**YOUR OBJECTIVE:** For each line of the data that includes the word "computer", copy the line.
*** Opening of TASK MATERIAL ***
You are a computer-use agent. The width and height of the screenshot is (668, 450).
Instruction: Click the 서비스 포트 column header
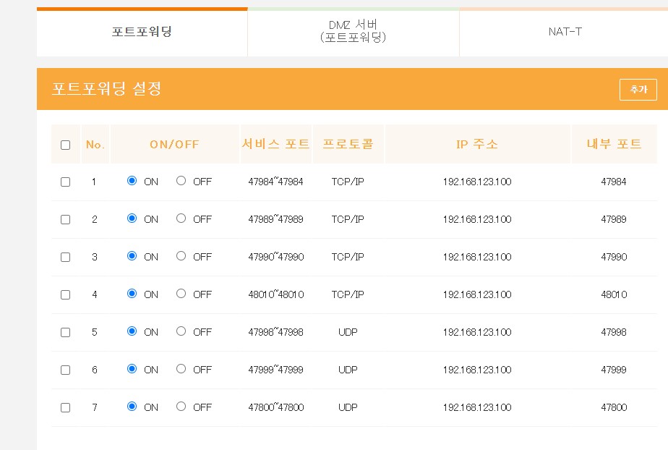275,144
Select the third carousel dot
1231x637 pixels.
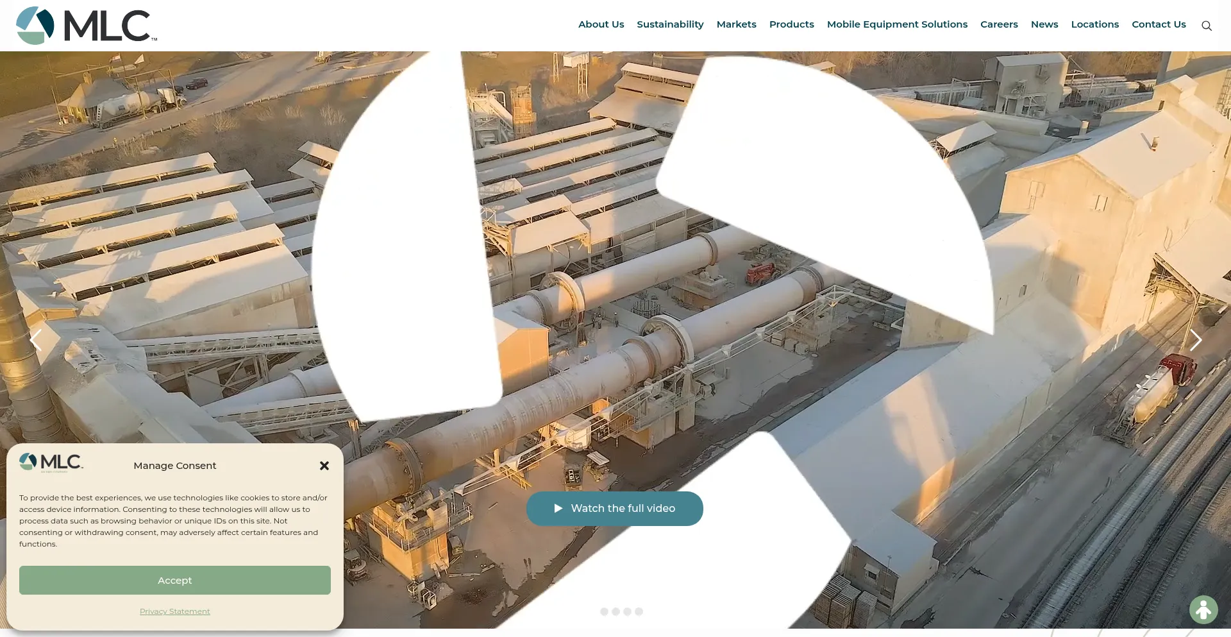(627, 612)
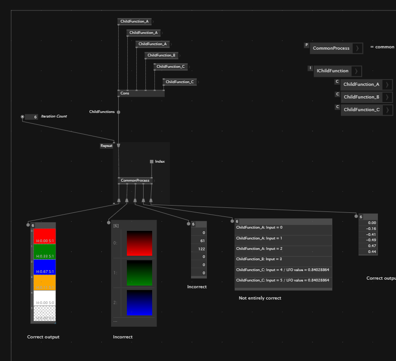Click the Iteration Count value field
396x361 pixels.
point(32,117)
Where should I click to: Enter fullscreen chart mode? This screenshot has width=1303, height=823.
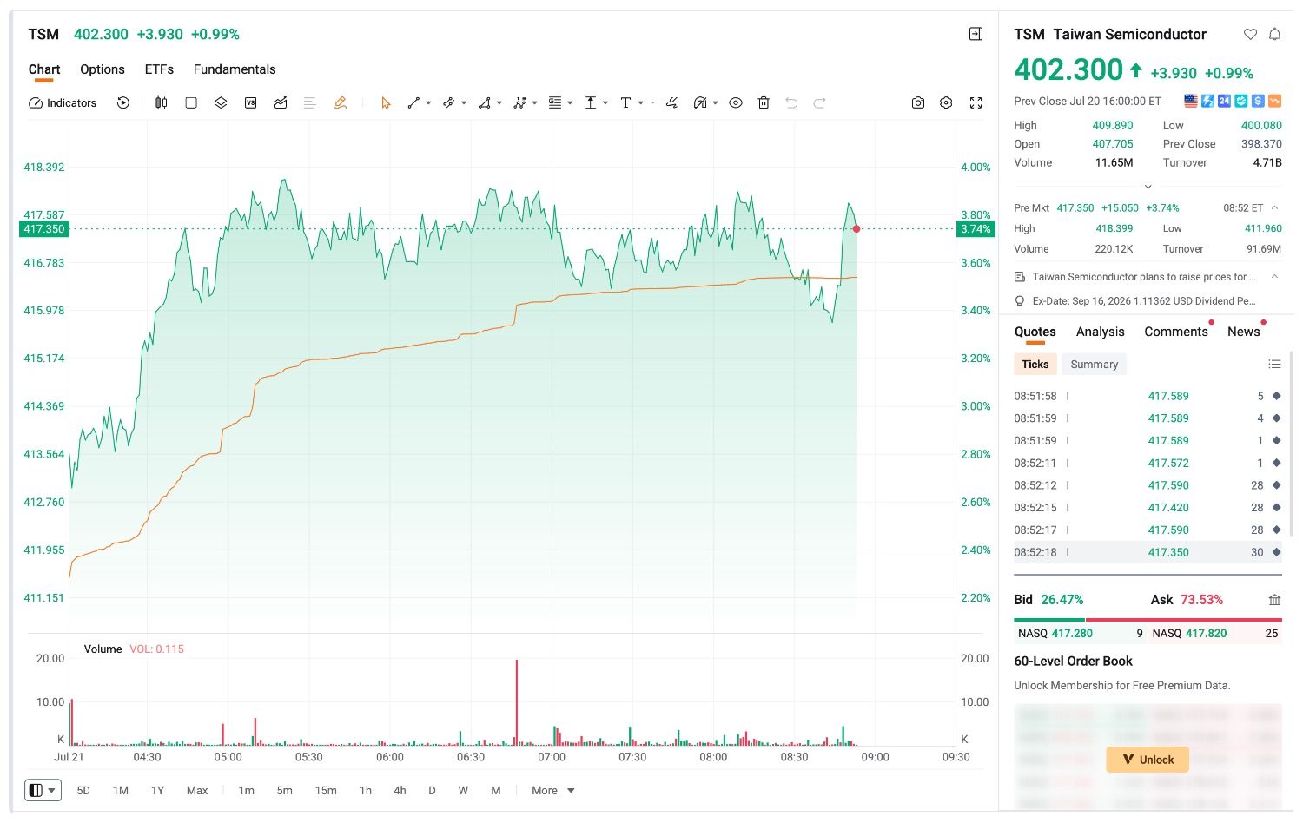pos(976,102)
*** Close of TASK MATERIAL ***
*** Opening of TASK MATERIAL ***
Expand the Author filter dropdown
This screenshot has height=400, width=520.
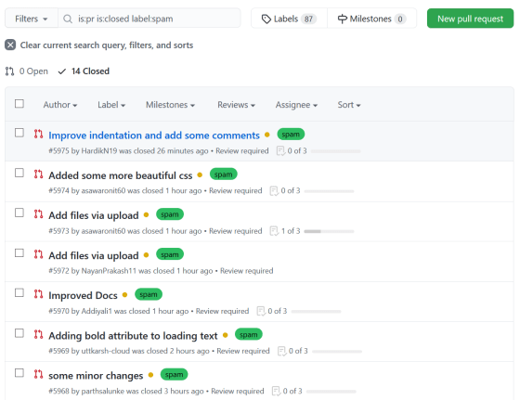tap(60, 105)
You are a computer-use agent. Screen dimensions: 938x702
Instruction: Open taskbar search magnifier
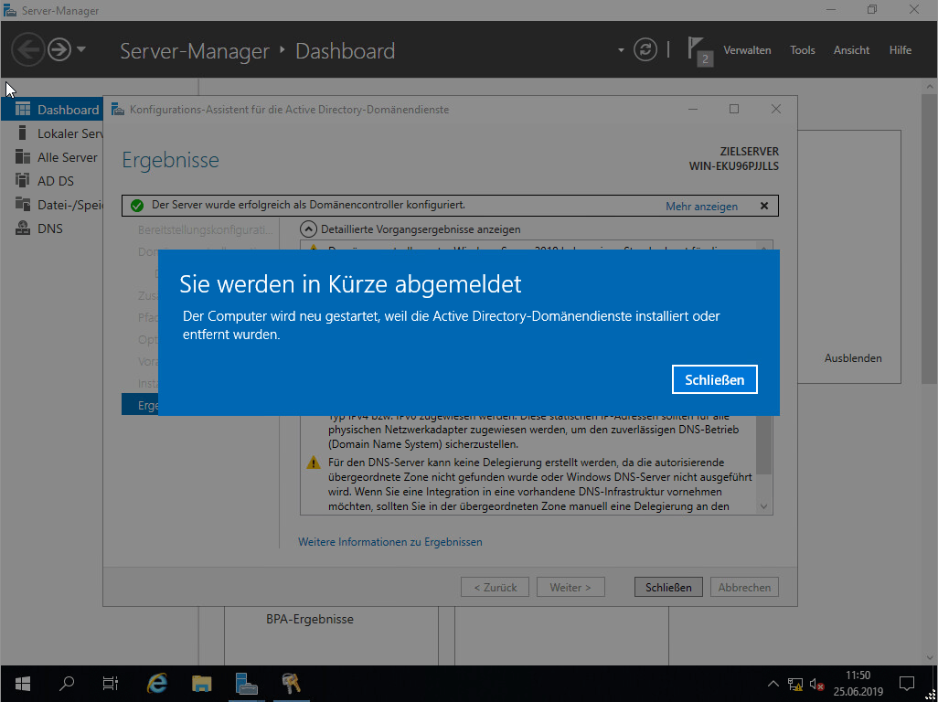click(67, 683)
*** Close of TASK MATERIAL ***
*** Opening of TASK MATERIAL ***
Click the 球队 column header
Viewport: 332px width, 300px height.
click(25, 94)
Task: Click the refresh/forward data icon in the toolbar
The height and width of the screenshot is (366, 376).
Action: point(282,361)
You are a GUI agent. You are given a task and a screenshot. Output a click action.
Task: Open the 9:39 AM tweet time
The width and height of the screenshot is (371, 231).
*** Close of TASK MATERIAL ***
**WRITTEN SOLUTION:**
You are a computer-use agent. The width and height of the screenshot is (668, 450).
You are a computer-use agent. Screen dimensions: 938x702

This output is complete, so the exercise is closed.